Using tools available within Epic, population health management teams and primary care providers (PCPs) are now able to access real-time patient data to help identify and better manage patients with chronic conditions who need follow-up or patients needing preventive care.

Previously, population health teams maintained separate databases and relied on manual reports sourced by payer claims to manage specific patient populations. This multi-step process resulted in lagged information, offering limited benefit to patient care. Now, with direct access to real time patient information, population health managers are able to support the primary care provider, care team and the patient, by minimizing gaps in care.

“I find our population health registries helpful in that they often provide us, as providers, an additional opportunity to address basic care goals that often get placed on the back burner or overlooked during busy, multi-problem encounters,” says Ryan Gosselin, M.D., M.B.A., a primary care physician at North Shore Physicians Group in Lynn.

“As we reach out to patients for data, such as BP readings, or to invite them back into the clinic for a focused visit to address a specific population health goal, it lets them know that we’re thinking about and managing their health even when they’re not right in front of us,” says Dr.
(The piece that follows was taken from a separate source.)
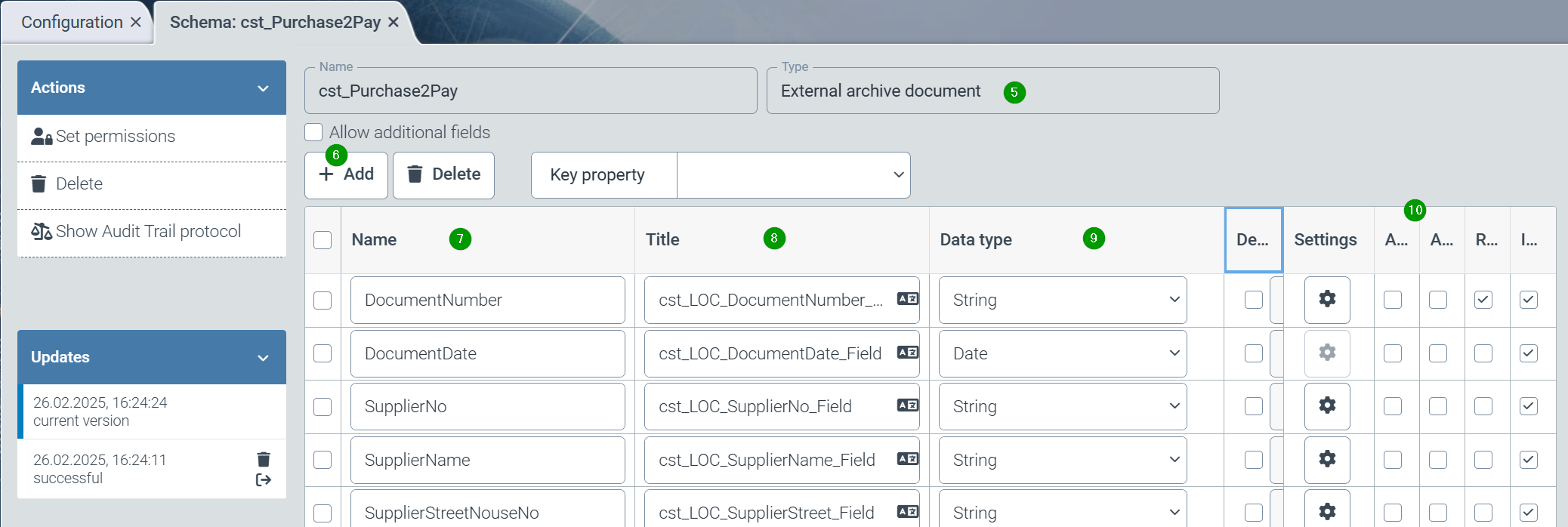Click translation icon in SupplierName title field
1568x527 pixels.
click(907, 459)
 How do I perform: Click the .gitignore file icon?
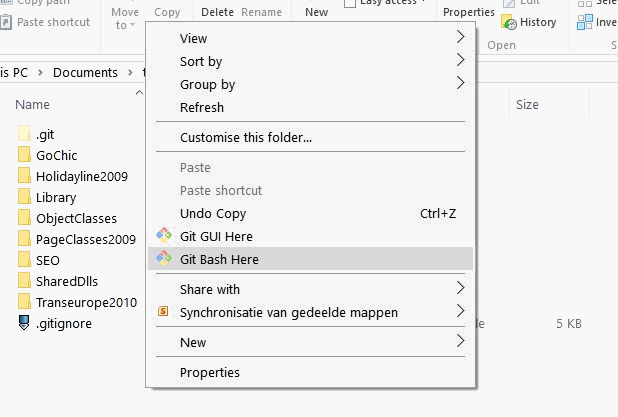[25, 323]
Gosselin.”

Frontline clinicians are often too busy to engage with big data sets while trying to provide in-person patient care, which created a need for a Population Health Coordinator role on the primary care team. Mary Merriam, RN, Director of Program Operations for Central Population Management at Brigham and Women’s Hospital, is a lead for these unique team members. “We bring clinical data to the clinicians as a partner to help manage their patients,” says Merriam.
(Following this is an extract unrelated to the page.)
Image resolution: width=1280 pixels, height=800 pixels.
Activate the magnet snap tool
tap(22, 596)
Primary care focused Population Health Coordinators use the clinical registry tool to help improve patient care. The tool, located within Epic, pulls real-time patient data from electronic health records (EHR) into an online report designed to support patient outreach and condition-specific interventions. The database of clinical information allows users to track gaps in their patients’ care – for example, poorly controlled blood pressure, cholesterol or blood sugar, or, a lapse in a recommended cancer screening – and act to close those gaps.
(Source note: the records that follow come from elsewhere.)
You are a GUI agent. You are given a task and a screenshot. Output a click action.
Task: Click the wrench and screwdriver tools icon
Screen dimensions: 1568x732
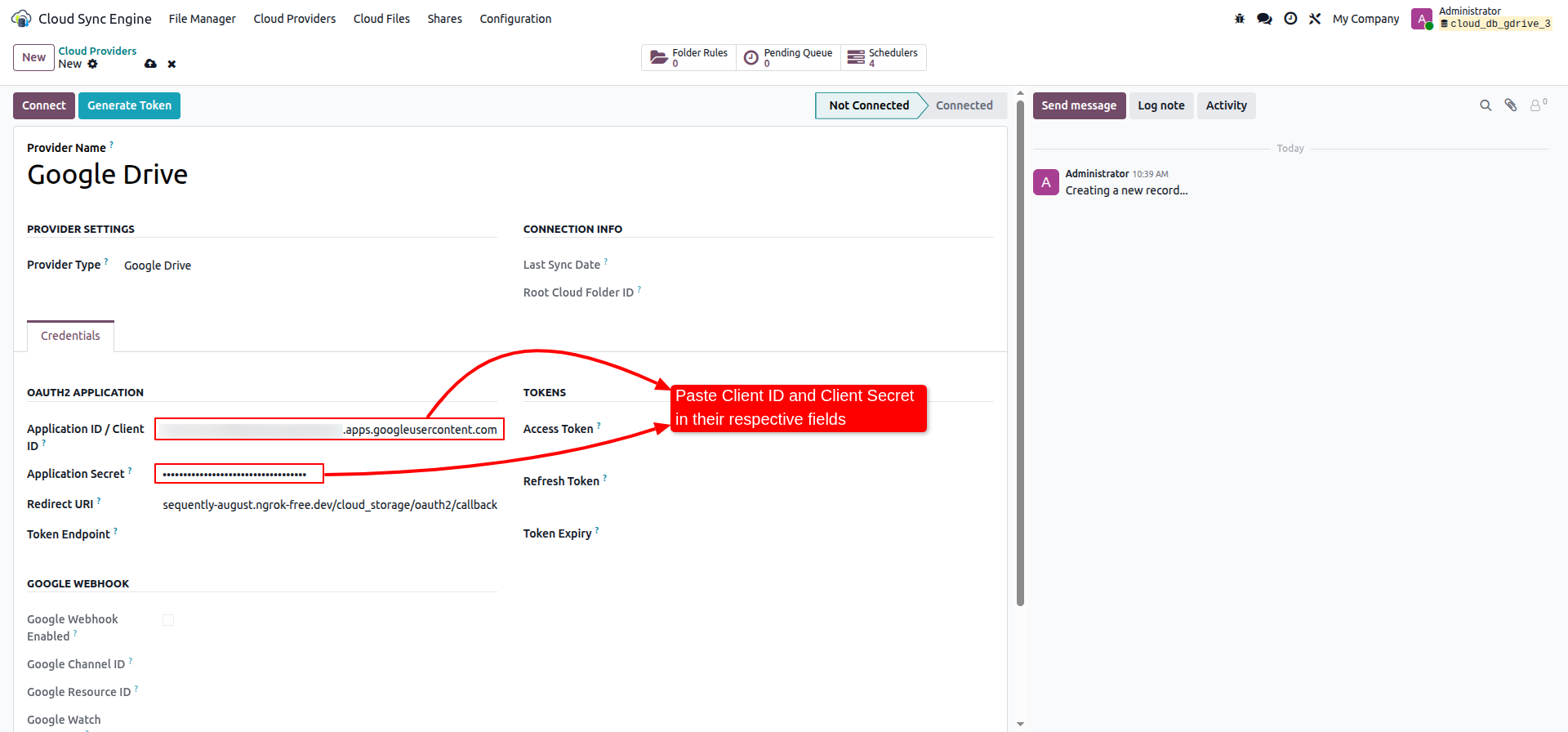(1315, 19)
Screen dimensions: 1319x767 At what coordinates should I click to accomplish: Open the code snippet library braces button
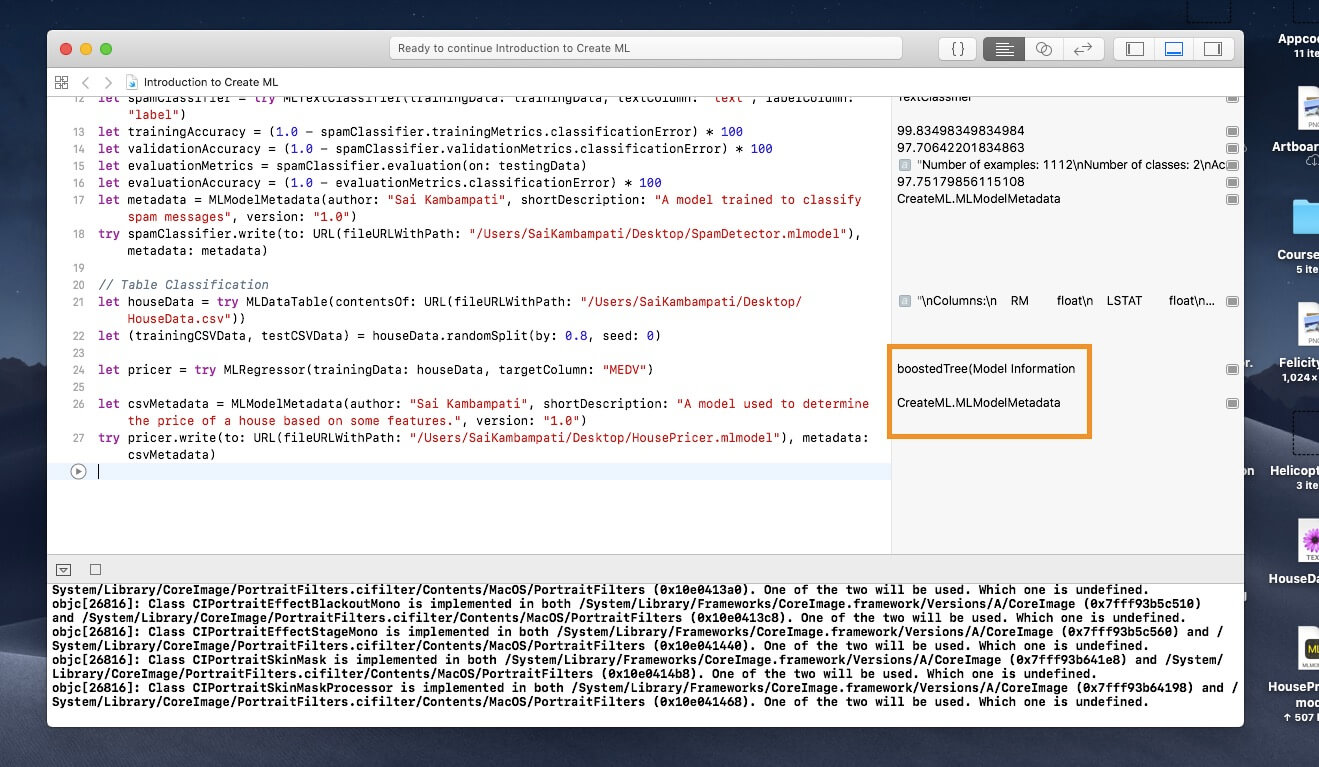click(x=957, y=49)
“With this tool we can organize a vast amount of data into usable information,” says Merriam. “It’s like having a star map of the universe. Having this type of data helps both the Population Health Coordinators and care teams manage their patients and their needs both in and outside of practice.”

The report displays a PCP’s entire patient panel and indicates each patient’s list of conditions, which health or cancer screenings they may be due for, and other patient information such as the date of the patient’s next appointment. The coordinators work closely with clinicians and escalate any patient-facing issues that need immediate attention.

“Primary Care Physicians are responsible for managing their whole population of patients. Doing this in today’s environment where there is a proliferation of data for every patient is a daunting task,” says Christian Dankers, MD, MBA, Associate Chief Quality Officer for Partners HealthCare.

“The registries offer clinicians the ability to look across their panel and easily identify gaps in care and organize necessary interventions or follow-up,” he says.

In addition to helping physicians optimize their workflows, this work is pushing Partners to the cutting edge of quality measurement and performance in ambulatory quality. Partners has been able to move quality measurement away from claims-based Healthcare Effectiveness Data and Information Set metrics (HEDIS), which many found to be too narrow a view of patient risks and care gaps. Now, Partners practices have transitioned to quality measurements based on more clinically relevant metrics pulled directly from the EHR.

“Right now, we’re trying to understand performance on our quality measures and look more closely at why our patients might not be at goal,”  says Dr. Dankers. “We want to do more to further enhance the value of this tool for the frontline providers. The hope is that as this tool evolves, we’ll be able to provide clinicians even more usable information.”